■ Exercices à faire ■
1. Selon l'article sur le racisme à Perpignan, pourquoi la lettre a-t-elle énormément surpris Brigitte ? Répondez en une à trois phrases.
2. Poursuivez l'article sur le racisme à Perpignan à partir de sa dernière phrase.

■ Texte source ■
☆ ☆ ☆

Racisme à Perpignan : quel climat deux mois après la lettre adressée à Brigitte ?

Article mis à jour le 26 août 2024 à 12:12

La lettre raciste reçue par Brigitte, commerçante de Perpignan, a révélé un racisme décomplexé à l’occasion de la campagne des législatives. Deux mois après, nous l’avons contactée ainsi que des associations antiracistes afin de dresser un tableau des actes racistes à Perpignan. Photo © Nour Chamoun / Scopio.

Le 3 juillet 2024, dans l’entre-deux tours des législatives, Brigitte trouvait dans sa boîte aux lettres un courrier raciste. Cet acte nauséabond a de loin dépassé nos colonnes. Il a fait écho aux trop nombreux incidents déclarés au cours des derniers mois. La campagne des élections législatives a contribué à leur explosion : insultes, agressions, tags… en juin, presque aucun jour ne s’est passé sans que des violences soient commises. Mais qu’en est-il du racisme dans une ville déjà aux mains de l’extrême-droite depuis 2020 ? Et comment habitants et associations y font-ils face ?

« Je suis beaucoup plus attentive, je fais très attention. »

« Cette lettre m’a énormément surprise », explique Brigitte. Cette habitante de Saint-Mathieu n’avait en effet jamais été confrontée à un racisme aussi affirmé dans ce quartier qu’elle dit « diversifié. » La période de campagnes électorales a coïncidé selon elle avec une « libération de la parole raciste » et une augmentation de « l’agressivité globale. »

« Il faut qu’on fasse très attention, et que les gens ne pensent pas que tout va bien. Je ne veux pas dire que tout va mal, mais que rien n’est acquis. »

Désormais, la Perpignanaise déclare être plus vigilante qu’avant la découverte de cette lettre. Face à un livreur agacé pour une place de stationnement, elle se demande par exemple « s’il [lui] parle comme ça parce qu'[elle] est en colère de nature ou parce qu'[elle est] noire. » Mais la peur ne doit pas être de son camp, affirme Brigitte, qui projette pourtant de prendre des cours de self-défense à la rentrée.

Le racisme en hausse à Perpignan ?

Le MRAP 66*, association antiraciste des Pyrénées-Orientales constate aussi une hausse des actes racistes. Selon Maryse, bénévole de l’antenne locale de Perpignan, les déclarations de tels incidents ont décuplé au cours des derniers mois. L’association dispose d’un local dans le quartier de la Réal. Les Perpignanais victimes de racisme peuvent y trouver un soutien moral ou juridique. Alors que les bénévoles ne voyaient pas plus de quatre visiteurs par mois, ils étaient parfois trois par semaine en ce début d’année 2024.

Maryse détaille : « le plus souvent, ce sont des querelles de voisinage. » Insultes, remarques sur l’odeur, dégradations de véhicules, vols de places de stationnement… sont autant d’incidents recensés dans les bureaux du MRAP. Les personnes noires et arabes sont les plus nombreuses à venir. Souvent, ce sont des personnes précaires, explique la bénévole. Pourtant, selon elle, rares sont les victimes de propos racistes à venir demander de l’aide.

☆ ☆ ☆

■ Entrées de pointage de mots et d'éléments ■
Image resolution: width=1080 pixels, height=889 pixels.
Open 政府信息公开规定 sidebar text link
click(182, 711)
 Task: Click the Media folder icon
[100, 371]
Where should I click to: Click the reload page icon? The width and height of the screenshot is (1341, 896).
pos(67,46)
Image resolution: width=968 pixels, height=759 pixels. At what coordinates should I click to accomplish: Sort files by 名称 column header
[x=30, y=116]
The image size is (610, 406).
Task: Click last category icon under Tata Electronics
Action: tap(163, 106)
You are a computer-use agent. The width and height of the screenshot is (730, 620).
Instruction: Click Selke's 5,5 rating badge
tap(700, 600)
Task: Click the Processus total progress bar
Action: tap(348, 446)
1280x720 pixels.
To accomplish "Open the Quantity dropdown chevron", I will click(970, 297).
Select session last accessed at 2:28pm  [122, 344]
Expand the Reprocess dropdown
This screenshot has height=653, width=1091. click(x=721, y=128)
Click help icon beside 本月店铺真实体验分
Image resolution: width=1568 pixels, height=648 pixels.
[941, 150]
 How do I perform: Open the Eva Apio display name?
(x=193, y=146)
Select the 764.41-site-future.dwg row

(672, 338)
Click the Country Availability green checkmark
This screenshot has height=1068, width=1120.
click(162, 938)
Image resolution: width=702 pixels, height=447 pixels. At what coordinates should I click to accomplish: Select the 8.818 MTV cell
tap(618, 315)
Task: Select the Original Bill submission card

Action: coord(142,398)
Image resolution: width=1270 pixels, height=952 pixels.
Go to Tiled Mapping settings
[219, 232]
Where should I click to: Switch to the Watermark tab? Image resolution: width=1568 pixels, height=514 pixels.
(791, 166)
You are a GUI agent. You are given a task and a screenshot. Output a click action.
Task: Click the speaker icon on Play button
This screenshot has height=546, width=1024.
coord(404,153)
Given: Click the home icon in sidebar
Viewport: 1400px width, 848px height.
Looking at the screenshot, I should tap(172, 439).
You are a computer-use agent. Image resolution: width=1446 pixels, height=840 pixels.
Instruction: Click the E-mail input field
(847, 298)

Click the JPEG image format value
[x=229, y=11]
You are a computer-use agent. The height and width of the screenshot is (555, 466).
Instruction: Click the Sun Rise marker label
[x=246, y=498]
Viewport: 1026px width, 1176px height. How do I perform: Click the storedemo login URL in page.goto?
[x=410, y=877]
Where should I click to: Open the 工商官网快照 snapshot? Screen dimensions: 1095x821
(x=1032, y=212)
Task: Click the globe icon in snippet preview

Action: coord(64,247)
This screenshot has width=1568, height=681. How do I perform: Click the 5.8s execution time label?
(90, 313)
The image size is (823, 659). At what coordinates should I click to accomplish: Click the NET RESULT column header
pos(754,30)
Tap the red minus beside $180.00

☆ ☆ ☆

■ Corrigé des exercices ■
1. Brigitte n'avait jamais été confrontée à un racisme aussi affirmé dans son quartier de Saint-Mathieu. Elle décrit pourtant ce quartier comme « diversifié ».

2.
« Il y a parfois des problèmes de racisme flagrants comme cette lettre, mais le plus souvent, les gens ne réagissent pas car ils ont peur [des représailles] », confie la bénévole.

Maryse rappelle qu’un acte raciste est un délit et que le MRAP 66 peut aider à engager des poursuites légales. Mais les signalements vont rarement jusque-là. Les personnes victimes de racisme ou de propos racistes recherchent davantage un espace d’écoute dans leur quartier où elles ne se sentent plus en sécurité avec leurs voisins.

Un constat partagé…

L’association SOS Racisme 66 fait le même constat. Philippe, bénévole, admet que cette libération de la parole raciste n’est plus un débat aujourd’hui. C’est ce qu’il a pu constater lors de sa participation au projet « Salam, Shalom, Salut. » Cette initiative nationale qui se décline localement vise à recueillir la parole des jeunes et promouvoir le vivre ensemble. Durant cinq jours, l’antenne catalane a échangé avec 150 personnes dans plusieurs quartiers de Perpignan… et leur sentiment est unanime, se rappelle Philippe. Un adolescent noir du Foyer Laïque du Haut Vernet confie avoir été victime de discriminations lors d’un match de rugby la semaine précédente. Sans oublier la mention des nombreux contrôles policiers dans son propre quartier.

Philippe avoue être choqué face à cette désinhibition des comportements racistes dans l’espace public qui, selon lui, s’est clairement accélérée. Il suffit de se rendre sur les réseaux sociaux, déclare-t-il. Pour le bénévole, la campagne des législatives a été un terrain propice. Au-delà des réseaux sociaux, selon le bénévole, à Perpignan, il ne serait pas rare d’entendre des personnes dire que les « bougnoules » devraient quitter la France.

« Solides et solidaires »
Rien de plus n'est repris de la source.